*** Opening Task inputs ***

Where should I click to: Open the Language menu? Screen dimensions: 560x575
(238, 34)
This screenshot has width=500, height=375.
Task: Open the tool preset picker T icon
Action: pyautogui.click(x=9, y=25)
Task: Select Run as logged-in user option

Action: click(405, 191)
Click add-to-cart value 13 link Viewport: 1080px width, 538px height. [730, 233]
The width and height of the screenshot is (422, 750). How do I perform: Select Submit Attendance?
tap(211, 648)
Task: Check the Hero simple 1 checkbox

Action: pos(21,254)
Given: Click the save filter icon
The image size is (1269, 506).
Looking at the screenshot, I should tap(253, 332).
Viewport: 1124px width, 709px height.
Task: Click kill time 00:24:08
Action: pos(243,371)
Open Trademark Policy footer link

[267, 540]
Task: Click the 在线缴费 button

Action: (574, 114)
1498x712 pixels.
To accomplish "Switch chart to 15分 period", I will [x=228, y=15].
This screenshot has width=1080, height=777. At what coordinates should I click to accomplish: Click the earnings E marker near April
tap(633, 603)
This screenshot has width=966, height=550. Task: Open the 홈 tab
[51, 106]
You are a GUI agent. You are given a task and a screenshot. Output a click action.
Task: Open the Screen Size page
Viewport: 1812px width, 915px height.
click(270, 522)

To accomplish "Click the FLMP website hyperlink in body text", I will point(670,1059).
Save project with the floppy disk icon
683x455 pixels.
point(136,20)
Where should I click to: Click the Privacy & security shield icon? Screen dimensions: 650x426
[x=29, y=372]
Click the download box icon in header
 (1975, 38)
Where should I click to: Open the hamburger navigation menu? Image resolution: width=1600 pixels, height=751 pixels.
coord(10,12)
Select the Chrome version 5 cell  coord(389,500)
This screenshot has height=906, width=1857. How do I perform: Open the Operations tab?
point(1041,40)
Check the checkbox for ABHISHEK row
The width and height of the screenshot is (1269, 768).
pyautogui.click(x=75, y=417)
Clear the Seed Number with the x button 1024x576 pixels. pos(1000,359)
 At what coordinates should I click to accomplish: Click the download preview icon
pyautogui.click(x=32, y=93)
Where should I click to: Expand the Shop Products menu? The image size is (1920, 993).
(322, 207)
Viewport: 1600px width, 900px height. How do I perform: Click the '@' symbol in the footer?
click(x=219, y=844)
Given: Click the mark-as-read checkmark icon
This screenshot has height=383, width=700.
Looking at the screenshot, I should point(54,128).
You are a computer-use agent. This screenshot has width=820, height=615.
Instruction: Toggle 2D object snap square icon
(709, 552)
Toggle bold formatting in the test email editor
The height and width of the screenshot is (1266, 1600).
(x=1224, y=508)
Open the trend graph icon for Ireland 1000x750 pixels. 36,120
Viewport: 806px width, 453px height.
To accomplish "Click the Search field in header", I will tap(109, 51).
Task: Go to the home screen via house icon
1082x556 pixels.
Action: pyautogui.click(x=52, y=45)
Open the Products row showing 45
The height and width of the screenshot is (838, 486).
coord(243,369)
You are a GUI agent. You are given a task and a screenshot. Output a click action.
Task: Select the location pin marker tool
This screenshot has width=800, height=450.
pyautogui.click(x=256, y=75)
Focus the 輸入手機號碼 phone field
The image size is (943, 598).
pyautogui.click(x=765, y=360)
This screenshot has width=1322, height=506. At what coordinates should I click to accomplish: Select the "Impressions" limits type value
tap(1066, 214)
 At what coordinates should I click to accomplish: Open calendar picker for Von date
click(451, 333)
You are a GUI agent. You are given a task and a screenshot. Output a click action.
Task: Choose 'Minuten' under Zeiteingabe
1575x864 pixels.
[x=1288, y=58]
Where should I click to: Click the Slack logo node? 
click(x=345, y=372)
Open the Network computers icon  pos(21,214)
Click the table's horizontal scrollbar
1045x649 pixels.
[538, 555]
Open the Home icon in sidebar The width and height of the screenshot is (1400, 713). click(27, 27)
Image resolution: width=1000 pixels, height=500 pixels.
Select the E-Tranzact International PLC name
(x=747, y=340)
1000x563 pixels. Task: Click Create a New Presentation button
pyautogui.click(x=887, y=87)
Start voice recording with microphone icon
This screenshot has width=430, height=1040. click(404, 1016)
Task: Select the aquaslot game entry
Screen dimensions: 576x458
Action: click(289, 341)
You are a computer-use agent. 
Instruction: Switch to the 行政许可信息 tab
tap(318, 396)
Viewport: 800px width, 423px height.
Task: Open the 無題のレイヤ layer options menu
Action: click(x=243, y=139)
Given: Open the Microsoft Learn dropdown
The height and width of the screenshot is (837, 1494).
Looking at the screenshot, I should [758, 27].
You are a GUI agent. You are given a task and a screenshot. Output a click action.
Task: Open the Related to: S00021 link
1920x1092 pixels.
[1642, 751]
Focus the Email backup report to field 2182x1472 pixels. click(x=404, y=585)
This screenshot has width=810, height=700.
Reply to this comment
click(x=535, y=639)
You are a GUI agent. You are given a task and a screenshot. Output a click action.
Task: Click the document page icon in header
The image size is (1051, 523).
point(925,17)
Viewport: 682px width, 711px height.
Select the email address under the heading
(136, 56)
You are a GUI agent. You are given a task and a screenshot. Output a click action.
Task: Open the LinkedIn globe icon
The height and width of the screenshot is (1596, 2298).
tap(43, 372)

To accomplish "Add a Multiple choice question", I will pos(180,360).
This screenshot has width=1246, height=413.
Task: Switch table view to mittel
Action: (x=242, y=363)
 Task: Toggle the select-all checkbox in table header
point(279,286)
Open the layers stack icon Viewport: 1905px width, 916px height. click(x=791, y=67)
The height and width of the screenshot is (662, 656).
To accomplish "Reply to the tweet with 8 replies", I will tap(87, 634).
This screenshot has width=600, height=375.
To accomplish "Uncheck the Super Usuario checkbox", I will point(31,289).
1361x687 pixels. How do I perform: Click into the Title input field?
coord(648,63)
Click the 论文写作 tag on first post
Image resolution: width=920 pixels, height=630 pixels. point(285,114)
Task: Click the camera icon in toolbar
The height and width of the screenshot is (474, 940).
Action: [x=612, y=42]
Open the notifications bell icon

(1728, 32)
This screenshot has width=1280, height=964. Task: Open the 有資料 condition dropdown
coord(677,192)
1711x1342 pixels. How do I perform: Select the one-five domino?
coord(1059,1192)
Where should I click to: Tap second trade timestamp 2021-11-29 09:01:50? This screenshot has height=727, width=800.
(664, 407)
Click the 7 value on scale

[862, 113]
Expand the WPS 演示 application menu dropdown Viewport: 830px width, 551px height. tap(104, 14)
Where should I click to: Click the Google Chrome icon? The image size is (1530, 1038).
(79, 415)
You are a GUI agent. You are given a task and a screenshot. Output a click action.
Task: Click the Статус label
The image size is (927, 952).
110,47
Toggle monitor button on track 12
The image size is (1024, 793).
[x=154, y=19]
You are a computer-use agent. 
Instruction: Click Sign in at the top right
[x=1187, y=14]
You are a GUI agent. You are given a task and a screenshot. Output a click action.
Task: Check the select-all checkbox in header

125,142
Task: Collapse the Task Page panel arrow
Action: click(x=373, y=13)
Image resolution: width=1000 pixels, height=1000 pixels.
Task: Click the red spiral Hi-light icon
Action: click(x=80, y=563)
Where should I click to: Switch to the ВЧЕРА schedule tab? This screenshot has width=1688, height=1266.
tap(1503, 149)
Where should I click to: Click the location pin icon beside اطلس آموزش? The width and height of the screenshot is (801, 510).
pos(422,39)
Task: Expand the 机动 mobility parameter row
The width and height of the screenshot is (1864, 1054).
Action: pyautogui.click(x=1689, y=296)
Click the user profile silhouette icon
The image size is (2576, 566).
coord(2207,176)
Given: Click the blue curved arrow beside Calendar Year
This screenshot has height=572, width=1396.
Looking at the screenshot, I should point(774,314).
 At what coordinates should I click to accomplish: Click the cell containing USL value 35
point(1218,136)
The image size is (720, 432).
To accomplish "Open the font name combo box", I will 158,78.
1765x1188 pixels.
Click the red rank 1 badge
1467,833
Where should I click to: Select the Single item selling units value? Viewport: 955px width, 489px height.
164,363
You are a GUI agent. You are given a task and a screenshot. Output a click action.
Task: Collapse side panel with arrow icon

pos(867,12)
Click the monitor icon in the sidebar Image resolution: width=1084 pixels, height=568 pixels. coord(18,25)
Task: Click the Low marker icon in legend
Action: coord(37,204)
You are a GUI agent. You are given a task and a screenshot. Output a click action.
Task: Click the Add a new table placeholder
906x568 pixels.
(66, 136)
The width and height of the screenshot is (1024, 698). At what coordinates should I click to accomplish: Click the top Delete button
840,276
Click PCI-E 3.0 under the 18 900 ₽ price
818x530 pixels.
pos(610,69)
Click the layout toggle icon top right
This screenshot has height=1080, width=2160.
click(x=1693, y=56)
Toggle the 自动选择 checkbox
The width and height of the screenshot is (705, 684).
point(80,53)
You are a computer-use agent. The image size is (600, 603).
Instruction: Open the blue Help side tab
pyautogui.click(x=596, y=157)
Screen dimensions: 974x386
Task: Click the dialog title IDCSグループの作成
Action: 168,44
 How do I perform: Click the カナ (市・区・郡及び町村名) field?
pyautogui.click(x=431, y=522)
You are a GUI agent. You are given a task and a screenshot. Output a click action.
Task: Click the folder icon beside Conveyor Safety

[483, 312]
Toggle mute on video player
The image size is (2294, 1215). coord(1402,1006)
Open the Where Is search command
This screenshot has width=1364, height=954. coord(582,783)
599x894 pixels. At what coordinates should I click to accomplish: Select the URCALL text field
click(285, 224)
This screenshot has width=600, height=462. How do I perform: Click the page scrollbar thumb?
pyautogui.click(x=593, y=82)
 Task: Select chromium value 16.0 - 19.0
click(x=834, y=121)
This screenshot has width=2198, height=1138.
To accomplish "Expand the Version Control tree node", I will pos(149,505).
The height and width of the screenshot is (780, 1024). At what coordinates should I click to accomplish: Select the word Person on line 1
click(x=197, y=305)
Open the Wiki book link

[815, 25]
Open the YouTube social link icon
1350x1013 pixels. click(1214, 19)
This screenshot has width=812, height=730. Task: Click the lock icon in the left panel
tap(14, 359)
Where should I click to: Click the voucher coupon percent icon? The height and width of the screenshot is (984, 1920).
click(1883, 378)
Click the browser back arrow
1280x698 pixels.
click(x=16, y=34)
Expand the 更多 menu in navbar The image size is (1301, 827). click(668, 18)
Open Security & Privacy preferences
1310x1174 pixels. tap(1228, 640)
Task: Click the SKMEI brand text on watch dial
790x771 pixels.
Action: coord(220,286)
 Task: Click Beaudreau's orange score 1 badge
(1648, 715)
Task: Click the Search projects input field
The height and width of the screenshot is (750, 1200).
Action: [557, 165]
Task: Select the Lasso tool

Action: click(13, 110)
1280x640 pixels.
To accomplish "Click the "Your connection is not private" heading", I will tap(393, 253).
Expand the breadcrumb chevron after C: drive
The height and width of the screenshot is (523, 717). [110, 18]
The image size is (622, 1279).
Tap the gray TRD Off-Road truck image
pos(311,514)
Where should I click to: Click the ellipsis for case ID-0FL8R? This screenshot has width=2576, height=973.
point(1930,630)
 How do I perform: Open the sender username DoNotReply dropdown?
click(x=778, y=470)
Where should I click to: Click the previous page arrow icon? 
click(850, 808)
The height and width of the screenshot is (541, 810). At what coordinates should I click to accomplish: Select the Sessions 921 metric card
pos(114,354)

*** Closing Task inputs ***

What you should do
Looking back over the data above, restate word for word the lines that begin at the line with "Task: Go to the home screen via house icon" and end at the line with "Task: Select the location pin marker tool", inclusive.

Response box
Task: Go to the home screen via house icon
1082x556 pixels.
Action: pyautogui.click(x=52, y=45)
Open the Products row showing 45
The height and width of the screenshot is (838, 486).
coord(243,369)
You are a GUI agent. You are given a task and a screenshot. Output a click action.
Task: Select the location pin marker tool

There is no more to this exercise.